The Numbers Don’t Add Up!

Today at 10:59 ET Brown-Foreman (CIK – 14693) filed their proxy.  I was particularly happy because  we had a call scheduled at 11:30 with a potential new client and I find it keeps their attention when we can demonstrate to them an example of our processes working with real-time filings for companies that they are familiar with.  Given Brown-Forman’s status as a Fortune-1000 company I was chortling to myself that this was perfect.

Unfortunately it was not as perfect as I would have liked.  Soon after the filing was made I received a notification that there was a TOTAL error in the Executive Compensation table.  Here is the original table.


We run several validation tests on the data as we are parsing the document – one of those is of course that the totals tie with the reported total.  There are a variety of edge cases where the total may not match because of a small mistake by the registrant.  One example we see is that a registrant may accidentally insert a period instead of a comma.  We flag all math errors for human intervention.

In this case we can’t identify the reason for the error.  The components of the 2017 compensation reported for Mr. McCallum sum up to 2,518,874.  The reported total is 2,578,874.


Our next step is to scrutinize the filing to see if there is some discussion of the $60,000 amount.  We couldn’t find anything so now we send off an email to their Investor Relations Department and wait for a response.  If we don’t get a response within a week we will push the table as is.

These kind of addition errors happen infrequently – but then we discovered another one about half an hour later when ALJ Regional Holdings (CIK – 1438731) filed their proxy while I was on the call with the client.   In this case the error was present in two years of data (2016 and 2015).


The interesting thing is that when they filed their proxy last year – the reported total for Mr. Reisch was $785,250 – which is the sum of the reported components.  However, they are now reporting $804,000 as the total for 2015.  Which document is correct?  As with Brown-Foreman we sent off an email and so I hope we find out soon.

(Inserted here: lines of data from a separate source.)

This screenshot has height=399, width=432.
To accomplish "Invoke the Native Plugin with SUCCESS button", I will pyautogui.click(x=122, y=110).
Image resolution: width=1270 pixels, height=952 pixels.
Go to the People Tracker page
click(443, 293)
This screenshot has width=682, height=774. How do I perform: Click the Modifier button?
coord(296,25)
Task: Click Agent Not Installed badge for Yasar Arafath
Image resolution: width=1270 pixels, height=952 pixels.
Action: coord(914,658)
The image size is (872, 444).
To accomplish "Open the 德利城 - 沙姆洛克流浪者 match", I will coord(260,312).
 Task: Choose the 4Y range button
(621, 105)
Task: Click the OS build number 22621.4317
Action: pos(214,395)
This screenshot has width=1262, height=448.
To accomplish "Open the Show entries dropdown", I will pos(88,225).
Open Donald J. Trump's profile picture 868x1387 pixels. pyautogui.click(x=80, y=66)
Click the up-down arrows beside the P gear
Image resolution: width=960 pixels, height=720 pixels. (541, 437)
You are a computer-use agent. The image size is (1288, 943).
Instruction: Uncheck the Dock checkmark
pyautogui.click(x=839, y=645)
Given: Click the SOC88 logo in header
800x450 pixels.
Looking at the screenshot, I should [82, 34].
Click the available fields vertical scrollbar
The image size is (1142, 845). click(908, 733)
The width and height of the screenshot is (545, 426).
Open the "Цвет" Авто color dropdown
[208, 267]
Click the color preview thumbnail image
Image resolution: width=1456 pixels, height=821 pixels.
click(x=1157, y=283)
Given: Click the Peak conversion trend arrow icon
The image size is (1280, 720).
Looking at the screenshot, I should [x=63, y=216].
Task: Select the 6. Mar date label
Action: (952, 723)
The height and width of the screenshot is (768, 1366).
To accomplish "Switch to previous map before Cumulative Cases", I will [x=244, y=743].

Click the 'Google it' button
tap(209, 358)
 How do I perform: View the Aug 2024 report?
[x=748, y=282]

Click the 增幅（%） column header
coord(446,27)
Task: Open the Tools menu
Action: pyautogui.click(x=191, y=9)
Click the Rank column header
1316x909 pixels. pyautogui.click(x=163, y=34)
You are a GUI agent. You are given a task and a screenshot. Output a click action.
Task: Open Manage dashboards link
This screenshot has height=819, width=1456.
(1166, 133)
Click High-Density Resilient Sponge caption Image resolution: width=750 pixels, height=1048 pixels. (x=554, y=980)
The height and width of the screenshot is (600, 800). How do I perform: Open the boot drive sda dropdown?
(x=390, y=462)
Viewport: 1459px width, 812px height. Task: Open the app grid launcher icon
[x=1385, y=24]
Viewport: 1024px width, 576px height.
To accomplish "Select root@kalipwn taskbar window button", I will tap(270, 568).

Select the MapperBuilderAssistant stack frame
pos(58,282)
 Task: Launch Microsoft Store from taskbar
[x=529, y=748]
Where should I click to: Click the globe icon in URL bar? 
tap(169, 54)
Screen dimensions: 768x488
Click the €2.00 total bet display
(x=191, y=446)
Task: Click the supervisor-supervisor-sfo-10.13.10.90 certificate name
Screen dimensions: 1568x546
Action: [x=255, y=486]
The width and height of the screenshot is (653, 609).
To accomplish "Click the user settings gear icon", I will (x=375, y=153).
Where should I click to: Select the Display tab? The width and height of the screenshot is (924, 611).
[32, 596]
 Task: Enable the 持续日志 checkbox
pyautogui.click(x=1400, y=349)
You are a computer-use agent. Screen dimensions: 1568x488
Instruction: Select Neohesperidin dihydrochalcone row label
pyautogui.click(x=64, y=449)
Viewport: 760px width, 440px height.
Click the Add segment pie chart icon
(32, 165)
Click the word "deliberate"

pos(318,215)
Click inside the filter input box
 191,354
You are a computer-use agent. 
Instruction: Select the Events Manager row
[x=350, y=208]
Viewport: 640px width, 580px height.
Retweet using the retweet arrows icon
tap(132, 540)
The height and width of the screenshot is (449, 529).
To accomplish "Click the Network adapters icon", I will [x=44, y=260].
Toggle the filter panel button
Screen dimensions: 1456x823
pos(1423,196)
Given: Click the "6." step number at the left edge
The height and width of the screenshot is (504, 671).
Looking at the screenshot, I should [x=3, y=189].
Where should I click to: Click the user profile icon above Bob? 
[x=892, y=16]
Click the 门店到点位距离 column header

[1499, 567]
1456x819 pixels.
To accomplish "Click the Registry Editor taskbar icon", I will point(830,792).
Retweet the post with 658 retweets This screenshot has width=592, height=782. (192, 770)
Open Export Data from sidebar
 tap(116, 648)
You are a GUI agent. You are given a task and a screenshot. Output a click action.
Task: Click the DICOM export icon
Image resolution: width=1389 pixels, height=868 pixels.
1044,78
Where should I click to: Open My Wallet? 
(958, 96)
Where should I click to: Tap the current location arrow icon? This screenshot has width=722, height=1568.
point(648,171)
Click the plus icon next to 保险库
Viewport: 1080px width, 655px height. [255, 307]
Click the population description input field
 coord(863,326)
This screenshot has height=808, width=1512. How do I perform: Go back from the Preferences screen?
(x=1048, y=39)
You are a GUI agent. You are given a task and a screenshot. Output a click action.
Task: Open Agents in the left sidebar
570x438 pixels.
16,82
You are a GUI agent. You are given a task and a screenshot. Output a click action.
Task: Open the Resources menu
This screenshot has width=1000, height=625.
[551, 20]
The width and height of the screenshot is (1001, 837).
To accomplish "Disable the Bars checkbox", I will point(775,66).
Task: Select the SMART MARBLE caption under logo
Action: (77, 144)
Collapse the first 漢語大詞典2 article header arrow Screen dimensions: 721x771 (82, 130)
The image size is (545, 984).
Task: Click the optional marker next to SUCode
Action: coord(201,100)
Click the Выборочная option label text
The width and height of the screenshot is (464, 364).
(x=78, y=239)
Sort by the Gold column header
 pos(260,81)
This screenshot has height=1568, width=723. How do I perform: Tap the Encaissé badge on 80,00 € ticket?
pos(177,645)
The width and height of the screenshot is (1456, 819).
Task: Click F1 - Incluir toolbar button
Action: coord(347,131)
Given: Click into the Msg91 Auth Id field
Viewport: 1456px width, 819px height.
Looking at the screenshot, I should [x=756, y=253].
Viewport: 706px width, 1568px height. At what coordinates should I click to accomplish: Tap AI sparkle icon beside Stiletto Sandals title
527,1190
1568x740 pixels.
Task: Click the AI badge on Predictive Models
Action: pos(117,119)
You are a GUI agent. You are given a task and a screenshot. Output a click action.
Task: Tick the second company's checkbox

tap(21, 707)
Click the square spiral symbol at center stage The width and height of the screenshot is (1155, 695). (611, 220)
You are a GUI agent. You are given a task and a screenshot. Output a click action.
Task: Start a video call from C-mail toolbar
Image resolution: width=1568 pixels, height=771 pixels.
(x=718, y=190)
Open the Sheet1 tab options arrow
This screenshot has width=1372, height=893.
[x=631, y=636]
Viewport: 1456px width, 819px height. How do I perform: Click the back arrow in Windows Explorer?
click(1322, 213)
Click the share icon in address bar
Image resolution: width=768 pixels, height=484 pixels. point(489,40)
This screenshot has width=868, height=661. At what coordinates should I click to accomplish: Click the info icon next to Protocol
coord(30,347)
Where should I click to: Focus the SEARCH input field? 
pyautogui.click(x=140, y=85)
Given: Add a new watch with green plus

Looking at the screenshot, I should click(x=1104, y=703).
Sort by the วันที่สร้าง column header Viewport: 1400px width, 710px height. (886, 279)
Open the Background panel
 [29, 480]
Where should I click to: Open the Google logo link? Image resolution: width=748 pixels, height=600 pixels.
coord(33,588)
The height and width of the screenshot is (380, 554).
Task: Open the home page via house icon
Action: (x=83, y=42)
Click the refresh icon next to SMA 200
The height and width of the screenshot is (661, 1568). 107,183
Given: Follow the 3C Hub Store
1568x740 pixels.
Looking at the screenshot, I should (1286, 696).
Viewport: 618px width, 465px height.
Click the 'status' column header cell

The potential client was impressed that we had the infrastructure to address these issues.

Where is that Comp Data?

One of the things we pride ourselves on is what we think is the fastest and most comprehensive delivery of Executive and Director Compensation data on the planet (a little bit of hyperbole never hurts).  In an attempt to focus on that we have been working to add a modal window on our website so that a user who visits our prime website will see the most recent comp table we have processed.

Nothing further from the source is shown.